GIANT PANDA CONSERVATION


(Projects CN0005, CN0021, CN0022, CN0064)



he giant panda (Ailuropoda melanoleuca) is perhaps the world's best known symbol of nature conservation. It is also one of the most threatened mammal species: only about 1,000 pandas survive in the wild. This is partly the result of poaching - pandas sometimes get caught in snares set for other animals. More importantly, its habitat has been severely depleted by agricultural development and logging activities. It is not only the panda which is threatened by this habitat loss. Other endangered species such as the Sichuan golden snub­nosed monkey (Rhinopithecus roxellanae), Himalayan musk deer (Moschus chrysogaster), golden pheasant (Chrysolophus pictus) and Asiatic black bear (Selenarctos thibetanus), which share the panda's habitat, are facing similar problems.

WWF's early panda conservation efforts focused on finding out more about the little­known animal and its habitat. Researchers studied its behaviour and biology, along with the reproductive biology of its food plants, in order to lay a sound scientific basis for the conservation programme. WWF contributed to the construction costs of a research laboratory and a captive­breeding centre at Wolong, China's biggest panda reserve. The centre, which also serves as a base for scientific field work, was established in 1983, and in September 1991, twin panda cubs were born there. Up to October 1995, there have been ten more births, making the centre one of the most productive panda captive­breeding centres, after the Beijing and Chengdu zoos. A large part of this success was due to the arrival of a veterinary expert, supported by WWF, in mid­1991.

Tasks to perform —
1 - Answer these questions from the panda conservation text.
(a) About how many giant pandas survive in the wild?
(b) In what year was the center at Wolong established?
(c) When were twin panda cubs born at the Wolong center?
2 - Write a continuation of the panda conservation text that begins after its last sentence.

Dataset entries:
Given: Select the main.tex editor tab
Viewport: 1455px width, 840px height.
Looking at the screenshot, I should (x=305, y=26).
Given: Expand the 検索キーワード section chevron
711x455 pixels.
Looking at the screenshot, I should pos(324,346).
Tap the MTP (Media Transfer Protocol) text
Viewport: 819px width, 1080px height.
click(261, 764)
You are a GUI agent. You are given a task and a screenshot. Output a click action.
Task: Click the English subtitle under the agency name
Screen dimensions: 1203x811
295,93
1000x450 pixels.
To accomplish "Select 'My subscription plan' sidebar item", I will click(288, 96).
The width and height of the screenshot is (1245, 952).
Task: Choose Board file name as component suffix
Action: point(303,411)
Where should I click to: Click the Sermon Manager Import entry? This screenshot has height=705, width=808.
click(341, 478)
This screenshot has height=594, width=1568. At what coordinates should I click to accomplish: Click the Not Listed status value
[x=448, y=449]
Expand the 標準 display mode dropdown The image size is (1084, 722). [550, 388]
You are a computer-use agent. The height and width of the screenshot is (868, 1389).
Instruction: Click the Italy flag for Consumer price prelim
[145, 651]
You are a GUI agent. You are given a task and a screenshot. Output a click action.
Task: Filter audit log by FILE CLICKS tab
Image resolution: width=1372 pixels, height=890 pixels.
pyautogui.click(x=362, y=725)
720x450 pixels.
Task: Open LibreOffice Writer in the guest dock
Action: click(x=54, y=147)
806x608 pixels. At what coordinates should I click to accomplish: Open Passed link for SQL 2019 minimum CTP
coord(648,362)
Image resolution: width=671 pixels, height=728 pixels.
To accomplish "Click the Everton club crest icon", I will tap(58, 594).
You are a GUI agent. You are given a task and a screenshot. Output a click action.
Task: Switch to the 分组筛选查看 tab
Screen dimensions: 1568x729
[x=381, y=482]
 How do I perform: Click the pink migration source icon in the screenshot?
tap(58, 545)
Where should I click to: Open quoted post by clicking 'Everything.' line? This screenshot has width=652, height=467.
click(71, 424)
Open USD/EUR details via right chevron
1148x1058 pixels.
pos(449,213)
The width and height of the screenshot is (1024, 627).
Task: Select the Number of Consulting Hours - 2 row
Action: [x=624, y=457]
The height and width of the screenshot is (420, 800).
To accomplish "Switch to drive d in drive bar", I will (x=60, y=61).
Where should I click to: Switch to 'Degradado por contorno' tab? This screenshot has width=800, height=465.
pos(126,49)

Activity answers —
1 -
(a) About 1,000
(b) 1983
(c) September 1991

2 -
In 1989, WWF and China's Ministry of Forestry jointly produced a "Management Plan for the Giant Panda and its Habitat". This focuses on setting up 14 new reserves, maintaining or re­establishing "bamboo corridors" which allow the otherwise isolated groups of pandas to communicate and interbreed, and improving the management and protection of panda reserves. The plan was further refined by the Ministry, and developed into "The National Conservation Programme for the Giant Panda and its Habitat" (NCPGP). The ten­year programme, which only received approval from China's State Council (Cabinet) in 1992, has a budget of RMB300 million or US$35.7 million (US$1 = RMB8.4), of which a fifth will be provided by the Chinese government. WWF has agreed to help the Ministry raise the necessary funds to implement the programme.

Some of the NCPGP activities have already begun. Two new reserves were established in 1993 - Laoxiancheng in Shaanxi Province and Anzihe in Sichuan Province. The Sichuan Forestry Department has begun detailed designs for the 10 proposed reserves in the province. Several existing panda reserves have been upgraded, and a central office to oversee the NCPGP is up and running at the Ministry of Forestry in Beijing. WWF will also start work at Wanglang Reserve in northern Sichuan's Min Mountains. This is in addition to other on­going WWF­supported activities such as reserve management planning, guard training at Wolong, and the research work of Pan Wenshi, one of China's leading panda experts.